2. Create the traceability header
curl -X POST {{BASE_URL}}/api/v1/product/traceability \-H "Content-Type: application/json" \-d '{"productId": "'"$PRODUCT_ID"'","traceabilityName": "T-Shirt SS26 — Full Supply Chain","description": "Cotton-to-garment journey with CO2 estimate"}'
Capture the returned id as TRAC_ID. Note totalCo2PerKg and totalDistanceKm are 0 at this point — they'll be updated as stages are added.
3. Add stage 1 — cotton cultivation (supplier)
curl -X POST "{{BASE_URL}}/api/v1/product/traceability/$TRAC_ID/stages" \-H "Content-Type: application/json" \-d '{"sequenceOrder": 1,"stageName": "Cotton cultivation","companyType": "SUPPLIER","supplierId": "cotton-farm-uuid…","transportMode": "TRUCK","startsFromCompany": false,"distanceKm": 120,"co2Emissions": 15.4,"certificationsSnapshot": "GOTS"}'
4. Add stage 2 — spinning (supplier)
curl -X POST "{{BASE_URL}}/api/v1/product/traceability/$TRAC_ID/stages" \-H "Content-Type: application/json" \-d '{"sequenceOrder": 2,"stageName": "Spinning","companyType": "SUPPLIER","supplierId": "spinning-mill-uuid…","transportMode": "TRUCK","startsFromCompany": false,"distanceKm": 80,"co2Emissions": 10.2,"certificationsSnapshot": "GOTS, OEKO-TEX"}'
5. Add stage 3 — sea freight to Italy
curl -X POST "{{BASE_URL}}/api/v1/product/traceability/$TRAC_ID/stages" \-H "Content-Type: application/json" \-d '{"sequenceOrder": 3,"stageName": "Sea freight","companyType": "SUPPLIER","supplierId": "spinning-mill-uuid…","transportMode": "SHIP","startsFromCompany": false,"distanceKm": 10850,"co2Emissions": 108.5}'
6. Add stage 4 — dyeing & sewing (in your own facility)

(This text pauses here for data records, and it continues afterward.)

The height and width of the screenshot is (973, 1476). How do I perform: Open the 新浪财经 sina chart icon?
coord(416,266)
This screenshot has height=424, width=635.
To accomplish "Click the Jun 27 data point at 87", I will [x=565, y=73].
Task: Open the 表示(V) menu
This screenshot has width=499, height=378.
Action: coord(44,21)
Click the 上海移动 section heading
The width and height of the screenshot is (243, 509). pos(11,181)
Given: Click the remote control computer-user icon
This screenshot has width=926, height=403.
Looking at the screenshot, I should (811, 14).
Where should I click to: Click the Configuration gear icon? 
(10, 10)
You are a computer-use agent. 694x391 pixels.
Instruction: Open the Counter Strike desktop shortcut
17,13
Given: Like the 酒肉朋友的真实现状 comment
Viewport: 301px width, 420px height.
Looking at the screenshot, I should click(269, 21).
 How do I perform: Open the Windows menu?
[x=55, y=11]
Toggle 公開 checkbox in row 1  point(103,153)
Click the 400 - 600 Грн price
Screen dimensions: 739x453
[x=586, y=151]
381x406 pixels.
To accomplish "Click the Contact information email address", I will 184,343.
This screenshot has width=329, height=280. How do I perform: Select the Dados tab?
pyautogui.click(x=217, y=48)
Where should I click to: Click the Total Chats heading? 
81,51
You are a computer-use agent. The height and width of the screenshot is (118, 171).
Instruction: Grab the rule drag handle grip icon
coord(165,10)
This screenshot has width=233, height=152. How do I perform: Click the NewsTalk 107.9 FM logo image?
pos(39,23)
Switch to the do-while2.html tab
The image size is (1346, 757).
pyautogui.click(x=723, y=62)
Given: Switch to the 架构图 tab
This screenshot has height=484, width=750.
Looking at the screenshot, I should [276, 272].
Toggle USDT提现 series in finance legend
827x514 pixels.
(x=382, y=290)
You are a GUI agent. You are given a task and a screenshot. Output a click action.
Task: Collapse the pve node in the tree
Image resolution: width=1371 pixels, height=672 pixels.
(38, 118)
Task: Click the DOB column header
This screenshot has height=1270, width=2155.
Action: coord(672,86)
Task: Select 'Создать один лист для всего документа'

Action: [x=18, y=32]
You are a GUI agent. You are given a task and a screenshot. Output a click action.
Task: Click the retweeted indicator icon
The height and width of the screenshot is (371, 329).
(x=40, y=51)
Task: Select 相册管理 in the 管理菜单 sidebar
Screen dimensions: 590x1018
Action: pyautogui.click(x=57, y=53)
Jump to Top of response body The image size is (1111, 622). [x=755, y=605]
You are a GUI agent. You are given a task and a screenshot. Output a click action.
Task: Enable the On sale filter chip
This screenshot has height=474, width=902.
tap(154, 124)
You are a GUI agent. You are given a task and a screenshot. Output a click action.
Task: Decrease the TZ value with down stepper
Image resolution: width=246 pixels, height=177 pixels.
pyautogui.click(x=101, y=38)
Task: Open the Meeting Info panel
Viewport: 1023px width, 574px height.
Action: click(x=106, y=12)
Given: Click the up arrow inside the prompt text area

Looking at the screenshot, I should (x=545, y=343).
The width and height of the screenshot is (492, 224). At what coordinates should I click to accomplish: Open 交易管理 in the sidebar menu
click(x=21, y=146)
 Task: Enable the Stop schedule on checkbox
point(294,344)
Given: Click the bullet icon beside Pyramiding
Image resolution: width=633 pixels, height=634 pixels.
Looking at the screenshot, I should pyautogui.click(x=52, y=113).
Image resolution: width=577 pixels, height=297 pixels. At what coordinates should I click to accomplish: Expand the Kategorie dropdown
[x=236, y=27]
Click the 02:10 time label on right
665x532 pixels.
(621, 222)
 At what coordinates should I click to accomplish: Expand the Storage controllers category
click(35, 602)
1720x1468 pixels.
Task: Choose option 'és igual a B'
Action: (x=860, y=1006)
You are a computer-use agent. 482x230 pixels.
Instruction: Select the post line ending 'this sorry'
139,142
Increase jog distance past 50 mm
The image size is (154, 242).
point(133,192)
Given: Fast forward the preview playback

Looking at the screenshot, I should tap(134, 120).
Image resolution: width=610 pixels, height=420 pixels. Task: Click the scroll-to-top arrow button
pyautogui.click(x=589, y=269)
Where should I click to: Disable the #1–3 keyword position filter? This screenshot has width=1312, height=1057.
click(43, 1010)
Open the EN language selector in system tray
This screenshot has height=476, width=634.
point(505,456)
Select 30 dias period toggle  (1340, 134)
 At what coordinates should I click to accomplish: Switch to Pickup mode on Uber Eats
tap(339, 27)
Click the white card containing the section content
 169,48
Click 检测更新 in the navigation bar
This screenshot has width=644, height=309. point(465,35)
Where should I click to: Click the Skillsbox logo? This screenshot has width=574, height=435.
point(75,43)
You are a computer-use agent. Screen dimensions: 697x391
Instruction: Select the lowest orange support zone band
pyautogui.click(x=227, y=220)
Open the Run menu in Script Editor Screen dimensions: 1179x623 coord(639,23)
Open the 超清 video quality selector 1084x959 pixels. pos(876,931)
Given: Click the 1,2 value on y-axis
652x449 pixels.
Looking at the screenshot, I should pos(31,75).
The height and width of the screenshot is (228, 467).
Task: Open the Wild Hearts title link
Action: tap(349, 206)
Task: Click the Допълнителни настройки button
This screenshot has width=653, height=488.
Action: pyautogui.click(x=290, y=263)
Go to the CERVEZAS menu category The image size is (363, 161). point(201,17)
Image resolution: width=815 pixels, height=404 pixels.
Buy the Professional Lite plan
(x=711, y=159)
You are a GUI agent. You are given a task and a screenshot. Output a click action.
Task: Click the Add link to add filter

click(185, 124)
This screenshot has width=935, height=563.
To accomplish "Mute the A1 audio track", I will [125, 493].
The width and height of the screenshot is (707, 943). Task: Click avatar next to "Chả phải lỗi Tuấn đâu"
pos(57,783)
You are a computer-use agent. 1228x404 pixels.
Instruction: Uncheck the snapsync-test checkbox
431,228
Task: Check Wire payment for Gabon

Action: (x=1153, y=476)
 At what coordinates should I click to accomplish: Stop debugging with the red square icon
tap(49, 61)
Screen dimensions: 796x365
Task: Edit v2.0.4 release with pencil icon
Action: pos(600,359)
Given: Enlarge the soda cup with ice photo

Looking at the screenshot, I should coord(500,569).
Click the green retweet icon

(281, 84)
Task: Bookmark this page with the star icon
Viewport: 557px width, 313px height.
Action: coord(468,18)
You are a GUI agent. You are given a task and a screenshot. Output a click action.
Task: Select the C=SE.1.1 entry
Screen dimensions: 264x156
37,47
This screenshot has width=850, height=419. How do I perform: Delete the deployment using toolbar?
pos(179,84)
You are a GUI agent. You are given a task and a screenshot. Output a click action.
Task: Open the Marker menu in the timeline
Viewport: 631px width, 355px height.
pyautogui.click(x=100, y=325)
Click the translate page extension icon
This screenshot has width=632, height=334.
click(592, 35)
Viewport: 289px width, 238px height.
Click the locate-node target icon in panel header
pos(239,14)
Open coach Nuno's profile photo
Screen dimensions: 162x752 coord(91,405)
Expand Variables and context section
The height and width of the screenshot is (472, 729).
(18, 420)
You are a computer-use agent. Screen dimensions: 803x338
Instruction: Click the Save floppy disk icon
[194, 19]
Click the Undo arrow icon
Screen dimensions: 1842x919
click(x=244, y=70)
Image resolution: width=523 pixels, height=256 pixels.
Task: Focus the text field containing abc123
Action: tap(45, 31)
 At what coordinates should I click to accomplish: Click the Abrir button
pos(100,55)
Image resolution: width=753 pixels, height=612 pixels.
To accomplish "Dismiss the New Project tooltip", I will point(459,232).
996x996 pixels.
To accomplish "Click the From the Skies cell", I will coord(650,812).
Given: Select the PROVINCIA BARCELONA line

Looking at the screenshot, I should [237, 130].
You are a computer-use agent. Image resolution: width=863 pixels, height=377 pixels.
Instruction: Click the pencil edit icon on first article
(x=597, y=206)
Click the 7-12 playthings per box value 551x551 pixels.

curl -X POST "{{BASE_URL}}/api/v1/product/traceability/$TRAC_ID/stages" \-H "Content-Type: application/json" \-d '{"sequenceOrder": 4,"stageName": "Dyeing and sewing","companyType": "COMPANY","companyId": "your-company-uuid…","internalProcess": "Dyed with low-impact reactive dyes, sewn in Prato","transportMode": "TRUCK","startsFromCompany": true,"distanceKm": 180,"co2Emissions": 23.0,"certificationsSnapshot": "OEKO-TEX"}'
7. Read the full journey
curl "{{BASE_URL}}/api/v1/product/traceability/$TRAC_ID"
The response contains the header and every stage (sorted by sequenceOrder) together with the aggregated totalCo2PerKg and totalDistanceKm.
8. Correct a mistake
Update a stage
curl -X PATCH "{{BASE_URL}}/api/v1/product/traceability/stages/$STAGE_ID" \-H "Content-Type: application/json" \-d '{ "co2Emissions": 12.7, "distanceKm": 95 }'
Remove a stage
curl -X DELETE "{{BASE_URL}}/api/v1/product/traceability/stages/$STAGE_ID"
The parent journey's aggregates are recomputed automatically.
9. Render a timeline on your side
With the full journey JSON you have everything needed to render a timeline UI:
- stages sorted by
sequenceOrder - party per stage (
companyType,supplierId/companyId) - transport leg (
transportMode,distanceKm,co2Emissions) - certifications active at each stage (
certificationsSnapshot)
For a lighter, batch-level alternative — e.g. documenting the provenance of a single shipment without modeling the full chain — use the Traceability Records API.